E quanto antes a gente fizer e quanto melhor a gente fizer, menos vidas a gente vai perder, menos propriedades a gente vai perder. E é por isso que a gente tem que inclusive se valer daquilo que a natureza nos dá, que são proteções naturais contra eventos climáticos. 

E que a gente não construa, por exemplo, em cima da restinga, não comprometa as dunas; e que a gente, especialmente, garanta que esses ambientes tenham condição de migrar em direção ao continente, na medida em que o nível do mar vai subir.
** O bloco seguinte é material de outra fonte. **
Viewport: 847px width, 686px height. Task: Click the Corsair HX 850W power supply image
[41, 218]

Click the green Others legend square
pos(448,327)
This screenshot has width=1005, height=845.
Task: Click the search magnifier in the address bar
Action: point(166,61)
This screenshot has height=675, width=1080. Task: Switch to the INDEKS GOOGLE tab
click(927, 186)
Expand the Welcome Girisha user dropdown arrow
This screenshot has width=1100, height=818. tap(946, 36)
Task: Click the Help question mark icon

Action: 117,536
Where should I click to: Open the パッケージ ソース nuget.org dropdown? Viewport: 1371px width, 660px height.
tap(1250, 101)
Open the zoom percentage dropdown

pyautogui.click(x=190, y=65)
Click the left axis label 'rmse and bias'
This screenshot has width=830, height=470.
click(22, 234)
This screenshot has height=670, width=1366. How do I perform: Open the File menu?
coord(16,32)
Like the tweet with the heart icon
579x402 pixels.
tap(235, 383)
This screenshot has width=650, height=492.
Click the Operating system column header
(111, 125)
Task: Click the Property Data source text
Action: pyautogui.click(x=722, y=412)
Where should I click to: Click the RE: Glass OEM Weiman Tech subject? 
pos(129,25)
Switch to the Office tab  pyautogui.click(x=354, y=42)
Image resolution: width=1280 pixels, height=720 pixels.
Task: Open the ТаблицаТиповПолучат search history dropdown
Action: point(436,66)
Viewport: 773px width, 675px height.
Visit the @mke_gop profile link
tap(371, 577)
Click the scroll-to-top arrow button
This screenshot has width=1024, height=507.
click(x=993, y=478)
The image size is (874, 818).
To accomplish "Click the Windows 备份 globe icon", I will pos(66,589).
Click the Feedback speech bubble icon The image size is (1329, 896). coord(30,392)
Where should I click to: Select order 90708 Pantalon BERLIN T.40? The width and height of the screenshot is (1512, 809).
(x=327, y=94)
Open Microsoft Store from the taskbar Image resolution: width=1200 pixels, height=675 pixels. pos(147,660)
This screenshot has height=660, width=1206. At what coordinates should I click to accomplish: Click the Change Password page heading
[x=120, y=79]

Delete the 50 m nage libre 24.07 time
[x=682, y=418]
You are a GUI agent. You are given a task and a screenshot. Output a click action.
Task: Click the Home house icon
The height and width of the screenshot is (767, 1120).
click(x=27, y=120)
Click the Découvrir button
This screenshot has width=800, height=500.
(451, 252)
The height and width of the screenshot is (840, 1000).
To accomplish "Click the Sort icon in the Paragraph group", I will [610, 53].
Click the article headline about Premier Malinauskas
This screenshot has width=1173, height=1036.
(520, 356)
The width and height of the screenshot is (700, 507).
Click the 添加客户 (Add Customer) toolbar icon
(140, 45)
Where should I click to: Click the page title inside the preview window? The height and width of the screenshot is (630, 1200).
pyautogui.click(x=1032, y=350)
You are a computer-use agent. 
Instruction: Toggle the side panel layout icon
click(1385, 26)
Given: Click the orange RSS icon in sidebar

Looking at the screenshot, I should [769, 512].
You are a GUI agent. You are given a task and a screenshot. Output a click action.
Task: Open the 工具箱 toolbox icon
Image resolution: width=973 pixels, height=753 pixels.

Porque se a gente construir atrás desses ambientes, na medida em que o mar sobe, a gente promove um fenômeno chamado estreitamento costeiro, que leva à perda desses ambientes e à perda de todos os benefícios que eles trazem para a gente. Além do lazer, da recreação, da produção de alimentos, a gente vai perder a capacidade de proteção da linha de costa. 

Música de Reynaldo Bessa, instrumental, fica de fundo

Marcelo Abud:

Se não houvesse a troca de calor com a superfície dos oceanos, a temperatura do planeta seria ainda maior. Por isso, é cada vez mais urgente a preservação desses ambientes como uma das formas de se diminuir os efeitos das mudanças climáticas.  

Marcelo Abud para o podcast de Cidadania, do Instituto Claro.